▶ [EXCERPTED DATA]:
====

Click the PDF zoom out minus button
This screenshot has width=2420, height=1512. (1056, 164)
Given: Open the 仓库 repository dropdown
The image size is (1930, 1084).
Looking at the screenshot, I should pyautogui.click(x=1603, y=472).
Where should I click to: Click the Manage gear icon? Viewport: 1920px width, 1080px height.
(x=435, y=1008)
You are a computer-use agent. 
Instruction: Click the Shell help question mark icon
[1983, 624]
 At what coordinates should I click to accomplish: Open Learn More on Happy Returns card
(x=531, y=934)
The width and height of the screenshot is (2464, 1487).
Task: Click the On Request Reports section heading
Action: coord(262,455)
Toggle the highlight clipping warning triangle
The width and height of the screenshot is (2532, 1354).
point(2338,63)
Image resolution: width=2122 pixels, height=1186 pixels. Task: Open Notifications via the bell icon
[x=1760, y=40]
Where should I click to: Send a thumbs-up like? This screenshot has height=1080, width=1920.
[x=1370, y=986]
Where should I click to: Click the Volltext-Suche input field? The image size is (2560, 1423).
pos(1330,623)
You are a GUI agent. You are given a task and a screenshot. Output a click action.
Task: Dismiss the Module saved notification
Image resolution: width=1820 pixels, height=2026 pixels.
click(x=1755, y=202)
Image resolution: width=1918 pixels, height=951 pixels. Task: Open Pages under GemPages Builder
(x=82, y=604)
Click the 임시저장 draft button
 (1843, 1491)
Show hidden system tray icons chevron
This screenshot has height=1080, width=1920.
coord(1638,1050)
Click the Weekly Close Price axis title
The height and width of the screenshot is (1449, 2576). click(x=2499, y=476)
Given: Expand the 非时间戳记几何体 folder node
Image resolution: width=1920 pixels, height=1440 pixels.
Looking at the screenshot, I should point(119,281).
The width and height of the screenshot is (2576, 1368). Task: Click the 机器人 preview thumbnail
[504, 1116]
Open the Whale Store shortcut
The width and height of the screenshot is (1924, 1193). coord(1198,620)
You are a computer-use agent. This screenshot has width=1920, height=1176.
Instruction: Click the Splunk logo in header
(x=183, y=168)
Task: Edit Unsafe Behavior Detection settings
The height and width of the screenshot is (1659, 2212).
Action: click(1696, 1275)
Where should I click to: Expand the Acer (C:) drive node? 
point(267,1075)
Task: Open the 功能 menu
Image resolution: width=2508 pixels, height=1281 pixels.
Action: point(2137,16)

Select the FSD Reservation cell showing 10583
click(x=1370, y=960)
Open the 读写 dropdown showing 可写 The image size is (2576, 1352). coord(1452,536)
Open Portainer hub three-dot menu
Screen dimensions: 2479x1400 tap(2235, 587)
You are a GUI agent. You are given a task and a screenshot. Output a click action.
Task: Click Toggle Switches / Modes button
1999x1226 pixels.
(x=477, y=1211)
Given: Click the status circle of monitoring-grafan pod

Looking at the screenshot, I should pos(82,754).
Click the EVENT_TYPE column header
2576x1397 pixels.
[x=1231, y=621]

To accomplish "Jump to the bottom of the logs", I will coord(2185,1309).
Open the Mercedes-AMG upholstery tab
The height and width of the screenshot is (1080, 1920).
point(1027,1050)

====

▶ [AIM OF THE EXERCISE]:
Each entry above has to be duplicated exactly as it stands.

▶ [EXERCISE RESULT]:
Click the PDF zoom out minus button
This screenshot has width=2420, height=1512. (1056, 164)
Given: Open the 仓库 repository dropdown
The image size is (1930, 1084).
Looking at the screenshot, I should pyautogui.click(x=1603, y=472).
Where should I click to: Click the Manage gear icon? Viewport: 1920px width, 1080px height.
(x=435, y=1008)
You are a computer-use agent. 
Instruction: Click the Shell help question mark icon
[1983, 624]
 At what coordinates should I click to accomplish: Open Learn More on Happy Returns card
(x=531, y=934)
The width and height of the screenshot is (2464, 1487).
Task: Click the On Request Reports section heading
Action: coord(262,455)
Toggle the highlight clipping warning triangle
The width and height of the screenshot is (2532, 1354).
point(2338,63)
Image resolution: width=2122 pixels, height=1186 pixels. Task: Open Notifications via the bell icon
[x=1760, y=40]
Where should I click to: Send a thumbs-up like? This screenshot has height=1080, width=1920.
[x=1370, y=986]
Where should I click to: Click the Volltext-Suche input field? The image size is (2560, 1423).
pos(1330,623)
You are a GUI agent. You are given a task and a screenshot. Output a click action.
Task: Dismiss the Module saved notification
Image resolution: width=1820 pixels, height=2026 pixels.
click(x=1755, y=202)
Image resolution: width=1918 pixels, height=951 pixels. Task: Open Pages under GemPages Builder
(x=82, y=604)
Click the 임시저장 draft button
 (1843, 1491)
Show hidden system tray icons chevron
This screenshot has height=1080, width=1920.
coord(1638,1050)
Click the Weekly Close Price axis title
The height and width of the screenshot is (1449, 2576). click(x=2499, y=476)
Given: Expand the 非时间戳记几何体 folder node
Image resolution: width=1920 pixels, height=1440 pixels.
Looking at the screenshot, I should point(119,281).
The width and height of the screenshot is (2576, 1368). Task: Click the 机器人 preview thumbnail
[504, 1116]
Open the Whale Store shortcut
The width and height of the screenshot is (1924, 1193). coord(1198,620)
You are a computer-use agent. This screenshot has width=1920, height=1176.
Instruction: Click the Splunk logo in header
(x=183, y=168)
Task: Edit Unsafe Behavior Detection settings
The height and width of the screenshot is (1659, 2212).
Action: click(1696, 1275)
Where should I click to: Expand the Acer (C:) drive node? 
point(267,1075)
Task: Open the 功能 menu
Image resolution: width=2508 pixels, height=1281 pixels.
Action: point(2137,16)

Select the FSD Reservation cell showing 10583
click(x=1370, y=960)
Open the 读写 dropdown showing 可写 The image size is (2576, 1352). coord(1452,536)
Open Portainer hub three-dot menu
Screen dimensions: 2479x1400 tap(2235, 587)
You are a GUI agent. You are given a task and a screenshot. Output a click action.
Task: Click Toggle Switches / Modes button
1999x1226 pixels.
(x=477, y=1211)
Given: Click the status circle of monitoring-grafan pod

Looking at the screenshot, I should pos(82,754).
Click the EVENT_TYPE column header
2576x1397 pixels.
[x=1231, y=621]

To accomplish "Jump to the bottom of the logs", I will coord(2185,1309).
Open the Mercedes-AMG upholstery tab
The height and width of the screenshot is (1080, 1920).
point(1027,1050)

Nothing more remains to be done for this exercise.